Heims & Hers Health Today
Himes and hers health
- 52 week range
- $18.33
▼
$72.98
- P/E ratio
- 61.07
- Price target
- $38.92
shares Hems & Hers Health New York Stock Exchange: HIMSE It was the most important thing in the medical sectorAnd for good reason. The company’s fundamentals are very attractive to investors who prefer to catch growth stories early, before they become too big to be priced for further expansion.
Hims & Hers, with a market capitalization of just $10 billion, is certainly not very big.
The stock is down about 11.4% over the past month, alienating less committed investors. However, this decline also creates an opportunity for dip buyers, as the stock now trades at just 65% of its 52-week high.
This move deep into bearish territory has reignited short seller confidence, pushing short interest near record levels. However, this same setup can provide a great opportunity for contrarian investors.
If the stock regains momentum and begins to rebound, short sellers may be forced to cover their positions — which could trigger a strong short squeeze and fuel a sharp rally in Hims & Hers stock in the coming months.
However, not everything is rosy for the company: part of the recent decline is due to CEO, Andrew Dudom, Selling a block of shareswhich may worry some investors regarding insider confidence.
The CEO’s stock sale was preplanned — not a red flag
This was a scheduled sale for a total value of about $11 million, and was set for August 2024, so it’s not an unexpected or spontaneous event for the company. So, that shouldn’t be a reason for shareholders to worry too much about the CEO.
Perhaps relying on the downward price action and this CEO news, short sellers felt confident enough to raise their stakes, betting against the stock price, which is why interest in the company rose to a high of $4 billion as of September 2025, near an all-time high.
For reference, July 2025 saw the highest level of short interest in Hims & Hers stock at just under $4.3 billion. However, this still represents 31.4% of the stock’s total float, representing high conviction that this CEO event is very bearish.
What investors can take from this is an obvious assumption. However, this could be a defining moment for their portfolios.
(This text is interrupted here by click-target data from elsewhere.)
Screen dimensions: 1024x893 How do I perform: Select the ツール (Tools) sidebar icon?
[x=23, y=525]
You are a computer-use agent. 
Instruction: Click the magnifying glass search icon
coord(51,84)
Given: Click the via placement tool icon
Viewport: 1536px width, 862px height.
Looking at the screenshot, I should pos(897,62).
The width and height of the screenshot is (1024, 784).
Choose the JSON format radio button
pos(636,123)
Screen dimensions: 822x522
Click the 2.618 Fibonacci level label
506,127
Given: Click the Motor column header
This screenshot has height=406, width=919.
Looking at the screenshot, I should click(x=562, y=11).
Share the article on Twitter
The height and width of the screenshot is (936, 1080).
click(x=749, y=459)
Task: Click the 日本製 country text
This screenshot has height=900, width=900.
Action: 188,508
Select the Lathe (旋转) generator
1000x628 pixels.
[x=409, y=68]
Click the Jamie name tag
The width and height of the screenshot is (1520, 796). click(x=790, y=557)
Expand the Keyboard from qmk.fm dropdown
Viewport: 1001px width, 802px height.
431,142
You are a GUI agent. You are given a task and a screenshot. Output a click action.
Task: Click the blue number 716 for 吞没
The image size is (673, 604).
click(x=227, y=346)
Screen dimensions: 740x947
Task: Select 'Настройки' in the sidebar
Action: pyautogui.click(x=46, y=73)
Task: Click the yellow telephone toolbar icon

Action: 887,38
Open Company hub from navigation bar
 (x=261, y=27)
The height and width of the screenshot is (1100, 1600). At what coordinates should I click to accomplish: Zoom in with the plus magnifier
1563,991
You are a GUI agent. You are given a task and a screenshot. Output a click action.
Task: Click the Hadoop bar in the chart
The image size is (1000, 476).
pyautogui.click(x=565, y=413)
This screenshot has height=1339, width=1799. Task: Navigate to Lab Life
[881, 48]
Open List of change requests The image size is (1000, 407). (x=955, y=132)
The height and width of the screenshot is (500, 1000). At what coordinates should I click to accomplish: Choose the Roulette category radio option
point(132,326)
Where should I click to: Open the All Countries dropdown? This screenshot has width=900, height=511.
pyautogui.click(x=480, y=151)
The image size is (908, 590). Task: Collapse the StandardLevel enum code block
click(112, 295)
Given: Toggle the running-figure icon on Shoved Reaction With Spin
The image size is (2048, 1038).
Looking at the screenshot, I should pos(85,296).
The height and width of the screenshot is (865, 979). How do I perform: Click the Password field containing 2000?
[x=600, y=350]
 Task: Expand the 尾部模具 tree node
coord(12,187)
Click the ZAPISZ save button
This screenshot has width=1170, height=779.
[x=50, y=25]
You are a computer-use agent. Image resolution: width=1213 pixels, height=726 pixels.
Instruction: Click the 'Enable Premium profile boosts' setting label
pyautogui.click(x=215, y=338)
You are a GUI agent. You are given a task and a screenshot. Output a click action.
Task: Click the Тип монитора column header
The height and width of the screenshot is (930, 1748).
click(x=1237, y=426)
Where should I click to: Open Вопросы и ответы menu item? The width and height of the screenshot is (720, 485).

If the market is wrong about this scheduled sell-off, there’s a good chance Hims & Hers stock will return to its previous highs, if not break a new ceiling. Investors are now tasked with determining whether this will happen, and there are several ways to do so.
Wall Street sets a bold price target above $60
Hims & Hers Health Stock Forecast Today
$38.92
-20.34% Consreduces
Based on 15 analyst ratings
| Current price | $48.86 |
|---|---|
| High expectations | $68.00 |
| Average expectations | $38.92 |
| Low expectations | $26.00 |
Details of Hims & Hers Health Stock Forecast
All company valuation multiples are based on expected future growth, pushing Hims & Hers’ valuation to 59.3x price-to-earnings (P/E), a significant premium over the medical sector’s current P/E of 29.6x.
Even after the sell-off, markets are still willing to put the company above its peers, and here’s why.
Looking at the company’s quarterly earnings, there are some driving factors that justify what premium markets are paying today. First, revenue growth of 73% year-over-year, which of course carries an industry-leading gross profit margin of 76.2% over the past 12 months.
More than just high revenue growth, it is the company that generates this stream of income. Through subscriptions, Hims & Hers can generate stable and predictable cash flow for management to reinvest in further growth, which is always good news for value maximization and shareholder benefits.
The reported net earnings per share (EPS) figure quantifies this benefit, which came to 17 cents, compared to 6 cents a year earlier. Seeing EPS nearly triple in one year justifies the premium. But this is old news. Investors need to see something ahead in order to feel comfortable about a potential recovery.
While the most immediate catalyst is the market’s identification of why a CEO selloff actually occurred, there is a more quantifiable metric. The latest Wall Street price target is from Maria Reps at Canaccord Genuity Group, who sees the stock rising to $68 per share, roughly 43% above today’s price.
This bold call also stands above the consensus at $38.92, so conviction is not an issue for this analyst. In other news, Hims & Hers reported $19 million in institutional buying over the past quarter, suggesting that the “smart money” is likely to benefit from this pricing error amid CEO selling.
This is far from a risk-free bet, but after falling well below the highs on a shaky bear market basis, Hims & Hers’ risk-reward ratio appears to be one of the best that investors could have carried through the end of 2025.